Allows you to treat imbalanced discrete numeric datasets by generating synthetic minority examples, approximating their probability distribution.

racog(dataset, numInstances, burnin = 100, lag = 20, classAttr = "Class")

Arguments

dataset

data.frame to treat. All columns, except classAttr one, have to be numeric or coercible to numeric.

numInstances

Integer. Number of new minority examples to generate.

burnin

Integer. It determines how many examples generated for a given one are going to be discarded firstly. By default, 100.

lag

Integer. Number of iterations between new generated example for a minority one. By default, 20.

classAttr

character. Indicates the class attribute from dataset. Must exist in it.

Value

A data.frame with the same structure as dataset, containing the generated synthetic examples.

Details

Approximates minority distribution using Gibbs Sampler. Dataset must be discretized and numeric. In each iteration, it builds a new sample using a Markov chain. It discards first burnin iterations, and from then on, each lag iterations, it validates the example as a new minority example.

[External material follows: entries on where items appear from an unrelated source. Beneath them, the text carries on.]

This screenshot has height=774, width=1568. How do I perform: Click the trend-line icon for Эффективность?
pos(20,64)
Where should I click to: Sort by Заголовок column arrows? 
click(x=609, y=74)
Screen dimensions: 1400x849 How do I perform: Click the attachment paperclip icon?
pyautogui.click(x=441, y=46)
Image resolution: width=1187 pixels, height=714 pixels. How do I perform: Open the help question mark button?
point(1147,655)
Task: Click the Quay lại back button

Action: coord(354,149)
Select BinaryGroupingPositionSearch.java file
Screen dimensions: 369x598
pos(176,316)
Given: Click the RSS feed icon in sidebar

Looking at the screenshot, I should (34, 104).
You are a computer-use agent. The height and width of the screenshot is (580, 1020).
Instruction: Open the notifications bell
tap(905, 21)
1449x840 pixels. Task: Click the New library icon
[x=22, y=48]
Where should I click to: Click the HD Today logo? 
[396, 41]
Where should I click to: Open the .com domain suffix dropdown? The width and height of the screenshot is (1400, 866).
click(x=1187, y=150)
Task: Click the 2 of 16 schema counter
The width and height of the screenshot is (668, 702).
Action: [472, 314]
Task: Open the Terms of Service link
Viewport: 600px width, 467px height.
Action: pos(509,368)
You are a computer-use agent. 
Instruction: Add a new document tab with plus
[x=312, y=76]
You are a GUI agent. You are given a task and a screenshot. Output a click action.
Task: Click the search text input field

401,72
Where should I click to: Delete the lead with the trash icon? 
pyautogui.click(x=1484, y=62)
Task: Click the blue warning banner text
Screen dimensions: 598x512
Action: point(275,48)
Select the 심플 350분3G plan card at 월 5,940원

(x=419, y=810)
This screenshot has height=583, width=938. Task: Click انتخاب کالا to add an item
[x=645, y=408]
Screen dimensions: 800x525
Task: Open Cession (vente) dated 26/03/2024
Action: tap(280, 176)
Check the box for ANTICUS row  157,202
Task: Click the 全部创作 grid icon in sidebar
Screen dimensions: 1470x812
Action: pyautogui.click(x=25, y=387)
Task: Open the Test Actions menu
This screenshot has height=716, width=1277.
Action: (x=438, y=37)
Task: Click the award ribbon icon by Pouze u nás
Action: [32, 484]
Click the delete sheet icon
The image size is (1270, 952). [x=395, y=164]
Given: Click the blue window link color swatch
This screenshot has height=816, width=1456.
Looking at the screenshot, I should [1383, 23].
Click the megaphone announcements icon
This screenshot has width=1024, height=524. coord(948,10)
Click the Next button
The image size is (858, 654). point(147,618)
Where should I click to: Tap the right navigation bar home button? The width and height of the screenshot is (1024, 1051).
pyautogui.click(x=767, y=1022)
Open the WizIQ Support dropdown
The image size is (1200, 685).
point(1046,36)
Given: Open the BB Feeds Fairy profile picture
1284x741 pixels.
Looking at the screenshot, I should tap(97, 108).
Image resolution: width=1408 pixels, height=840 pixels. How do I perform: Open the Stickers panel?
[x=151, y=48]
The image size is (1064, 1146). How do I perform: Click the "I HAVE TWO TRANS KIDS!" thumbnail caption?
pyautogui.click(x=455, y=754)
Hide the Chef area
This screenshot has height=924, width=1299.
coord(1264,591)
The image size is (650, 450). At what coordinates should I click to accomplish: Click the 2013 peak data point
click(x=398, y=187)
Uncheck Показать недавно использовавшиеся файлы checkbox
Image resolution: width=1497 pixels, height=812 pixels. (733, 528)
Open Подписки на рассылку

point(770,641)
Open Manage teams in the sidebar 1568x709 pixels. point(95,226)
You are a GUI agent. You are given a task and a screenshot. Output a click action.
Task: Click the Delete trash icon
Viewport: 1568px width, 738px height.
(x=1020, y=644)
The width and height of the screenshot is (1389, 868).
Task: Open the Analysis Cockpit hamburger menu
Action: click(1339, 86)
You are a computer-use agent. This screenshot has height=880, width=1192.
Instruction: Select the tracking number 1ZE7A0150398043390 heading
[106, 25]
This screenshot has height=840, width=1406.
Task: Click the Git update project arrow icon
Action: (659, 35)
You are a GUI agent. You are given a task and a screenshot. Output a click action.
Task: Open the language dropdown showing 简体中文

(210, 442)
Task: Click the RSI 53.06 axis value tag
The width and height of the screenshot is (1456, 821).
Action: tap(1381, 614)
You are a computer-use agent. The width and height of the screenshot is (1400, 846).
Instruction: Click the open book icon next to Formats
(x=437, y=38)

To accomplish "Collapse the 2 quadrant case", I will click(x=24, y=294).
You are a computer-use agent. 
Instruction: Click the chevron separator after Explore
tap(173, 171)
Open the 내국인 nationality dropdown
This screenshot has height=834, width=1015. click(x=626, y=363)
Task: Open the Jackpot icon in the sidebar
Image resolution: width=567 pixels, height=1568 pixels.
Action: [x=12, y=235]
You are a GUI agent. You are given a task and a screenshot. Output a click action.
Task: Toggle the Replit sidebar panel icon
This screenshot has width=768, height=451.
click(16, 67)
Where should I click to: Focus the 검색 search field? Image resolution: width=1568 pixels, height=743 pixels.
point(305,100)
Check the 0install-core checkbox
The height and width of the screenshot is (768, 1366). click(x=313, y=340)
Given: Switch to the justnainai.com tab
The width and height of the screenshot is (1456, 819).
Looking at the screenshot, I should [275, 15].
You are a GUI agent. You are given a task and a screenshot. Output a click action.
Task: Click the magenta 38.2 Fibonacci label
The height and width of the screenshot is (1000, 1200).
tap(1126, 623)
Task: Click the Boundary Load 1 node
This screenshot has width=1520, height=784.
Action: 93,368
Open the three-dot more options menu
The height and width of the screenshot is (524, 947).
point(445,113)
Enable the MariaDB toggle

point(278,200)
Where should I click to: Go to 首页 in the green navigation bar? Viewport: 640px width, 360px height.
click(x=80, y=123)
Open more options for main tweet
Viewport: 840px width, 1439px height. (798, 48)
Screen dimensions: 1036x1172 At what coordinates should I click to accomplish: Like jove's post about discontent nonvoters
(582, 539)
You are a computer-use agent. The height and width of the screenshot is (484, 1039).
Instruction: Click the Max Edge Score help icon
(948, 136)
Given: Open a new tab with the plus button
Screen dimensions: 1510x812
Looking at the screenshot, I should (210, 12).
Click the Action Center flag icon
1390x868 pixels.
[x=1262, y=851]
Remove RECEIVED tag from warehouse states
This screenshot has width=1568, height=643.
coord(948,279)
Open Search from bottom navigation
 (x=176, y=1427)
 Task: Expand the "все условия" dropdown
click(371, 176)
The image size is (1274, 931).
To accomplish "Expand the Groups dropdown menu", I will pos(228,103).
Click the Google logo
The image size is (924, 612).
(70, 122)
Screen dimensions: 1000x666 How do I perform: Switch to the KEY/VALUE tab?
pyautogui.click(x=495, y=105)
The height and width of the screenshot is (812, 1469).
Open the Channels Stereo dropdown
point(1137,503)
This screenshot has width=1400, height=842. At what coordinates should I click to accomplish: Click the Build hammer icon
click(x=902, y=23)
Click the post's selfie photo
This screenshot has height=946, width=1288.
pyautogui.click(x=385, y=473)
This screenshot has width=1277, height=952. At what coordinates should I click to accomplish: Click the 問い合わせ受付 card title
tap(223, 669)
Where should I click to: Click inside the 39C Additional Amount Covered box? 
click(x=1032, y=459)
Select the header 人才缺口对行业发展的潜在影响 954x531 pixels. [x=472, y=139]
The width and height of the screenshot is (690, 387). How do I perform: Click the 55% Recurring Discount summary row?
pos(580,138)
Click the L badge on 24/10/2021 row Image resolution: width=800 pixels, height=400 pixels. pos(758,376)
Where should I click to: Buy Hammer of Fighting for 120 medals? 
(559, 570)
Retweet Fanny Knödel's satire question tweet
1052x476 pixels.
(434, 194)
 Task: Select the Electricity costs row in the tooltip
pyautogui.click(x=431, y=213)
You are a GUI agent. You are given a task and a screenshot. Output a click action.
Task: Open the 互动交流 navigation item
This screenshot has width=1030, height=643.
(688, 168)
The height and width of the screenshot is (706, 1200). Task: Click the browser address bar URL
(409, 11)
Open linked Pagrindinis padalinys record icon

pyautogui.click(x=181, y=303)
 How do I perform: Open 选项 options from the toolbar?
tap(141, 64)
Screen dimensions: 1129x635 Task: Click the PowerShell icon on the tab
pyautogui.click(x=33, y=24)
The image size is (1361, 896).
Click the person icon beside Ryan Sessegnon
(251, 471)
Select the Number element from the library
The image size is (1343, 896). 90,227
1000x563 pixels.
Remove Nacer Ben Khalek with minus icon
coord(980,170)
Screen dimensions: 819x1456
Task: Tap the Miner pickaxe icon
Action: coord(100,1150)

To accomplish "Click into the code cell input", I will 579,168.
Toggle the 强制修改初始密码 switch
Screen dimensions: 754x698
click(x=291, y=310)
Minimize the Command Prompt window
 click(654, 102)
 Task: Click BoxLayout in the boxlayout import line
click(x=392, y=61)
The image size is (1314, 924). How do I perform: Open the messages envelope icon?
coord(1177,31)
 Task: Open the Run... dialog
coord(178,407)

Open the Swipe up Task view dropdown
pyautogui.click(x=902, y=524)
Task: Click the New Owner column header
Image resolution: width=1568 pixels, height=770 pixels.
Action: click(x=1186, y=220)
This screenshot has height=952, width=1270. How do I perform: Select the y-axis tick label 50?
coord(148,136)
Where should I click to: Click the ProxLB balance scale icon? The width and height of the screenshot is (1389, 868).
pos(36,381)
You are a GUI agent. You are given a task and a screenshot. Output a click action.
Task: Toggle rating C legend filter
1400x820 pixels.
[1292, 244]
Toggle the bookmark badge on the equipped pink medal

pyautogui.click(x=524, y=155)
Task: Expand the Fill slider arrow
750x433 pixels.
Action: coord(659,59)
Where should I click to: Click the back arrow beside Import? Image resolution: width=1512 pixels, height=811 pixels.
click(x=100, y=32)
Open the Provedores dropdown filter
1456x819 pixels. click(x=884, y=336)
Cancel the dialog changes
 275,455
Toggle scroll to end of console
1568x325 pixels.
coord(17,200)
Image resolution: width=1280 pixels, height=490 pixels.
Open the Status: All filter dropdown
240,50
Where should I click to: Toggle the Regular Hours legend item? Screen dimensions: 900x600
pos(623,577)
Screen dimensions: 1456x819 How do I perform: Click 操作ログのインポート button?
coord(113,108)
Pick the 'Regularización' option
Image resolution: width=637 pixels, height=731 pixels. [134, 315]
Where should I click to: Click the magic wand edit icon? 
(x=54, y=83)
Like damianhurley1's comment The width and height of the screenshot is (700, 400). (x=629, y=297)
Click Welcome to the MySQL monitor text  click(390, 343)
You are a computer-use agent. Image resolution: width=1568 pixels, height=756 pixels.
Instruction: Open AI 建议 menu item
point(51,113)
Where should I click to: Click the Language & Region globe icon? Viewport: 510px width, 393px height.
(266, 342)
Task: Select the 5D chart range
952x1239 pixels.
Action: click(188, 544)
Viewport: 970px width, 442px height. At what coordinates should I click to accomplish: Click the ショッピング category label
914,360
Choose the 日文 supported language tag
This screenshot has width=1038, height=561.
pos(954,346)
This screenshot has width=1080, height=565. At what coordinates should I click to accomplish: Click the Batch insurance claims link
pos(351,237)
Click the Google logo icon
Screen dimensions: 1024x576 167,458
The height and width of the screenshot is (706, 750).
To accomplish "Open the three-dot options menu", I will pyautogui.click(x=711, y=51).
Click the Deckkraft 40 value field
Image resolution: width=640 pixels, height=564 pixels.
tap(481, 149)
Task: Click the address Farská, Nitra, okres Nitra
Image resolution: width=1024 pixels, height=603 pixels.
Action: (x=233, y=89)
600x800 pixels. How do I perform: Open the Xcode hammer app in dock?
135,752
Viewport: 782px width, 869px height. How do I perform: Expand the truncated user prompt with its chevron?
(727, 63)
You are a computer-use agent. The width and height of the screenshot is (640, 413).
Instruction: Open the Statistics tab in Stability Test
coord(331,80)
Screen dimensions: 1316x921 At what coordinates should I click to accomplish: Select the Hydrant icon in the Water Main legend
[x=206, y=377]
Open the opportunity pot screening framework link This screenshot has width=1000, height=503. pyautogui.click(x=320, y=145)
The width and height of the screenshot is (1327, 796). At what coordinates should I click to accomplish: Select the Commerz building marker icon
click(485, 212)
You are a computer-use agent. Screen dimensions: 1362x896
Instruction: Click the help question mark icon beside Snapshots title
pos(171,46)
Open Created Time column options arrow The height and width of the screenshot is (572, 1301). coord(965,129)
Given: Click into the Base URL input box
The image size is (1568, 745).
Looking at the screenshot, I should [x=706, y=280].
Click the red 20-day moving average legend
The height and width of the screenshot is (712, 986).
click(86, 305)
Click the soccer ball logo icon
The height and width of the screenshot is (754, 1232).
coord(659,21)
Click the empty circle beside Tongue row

It generates \(d (iterations-burnin)/lag\) where \(d\) is minority examples number.

References

Das, Barnan; Krishnan, Narayanan C.; Cook, Diane J. Racog and Wracog: Two Probabilistic Oversampling Techniques. IEEE Transactions on Knowledge and Data Engineering 27(2015), Nr. 1, p. 222–234.

Examples

data(iris0) # Generates new minority examples newSamples <- racog(iris0, numInstances = 40, burnin = 20, lag = 10, classAttr = "Class") # \donttest{ newSamples <- racog(iris0, numInstances = 100) # }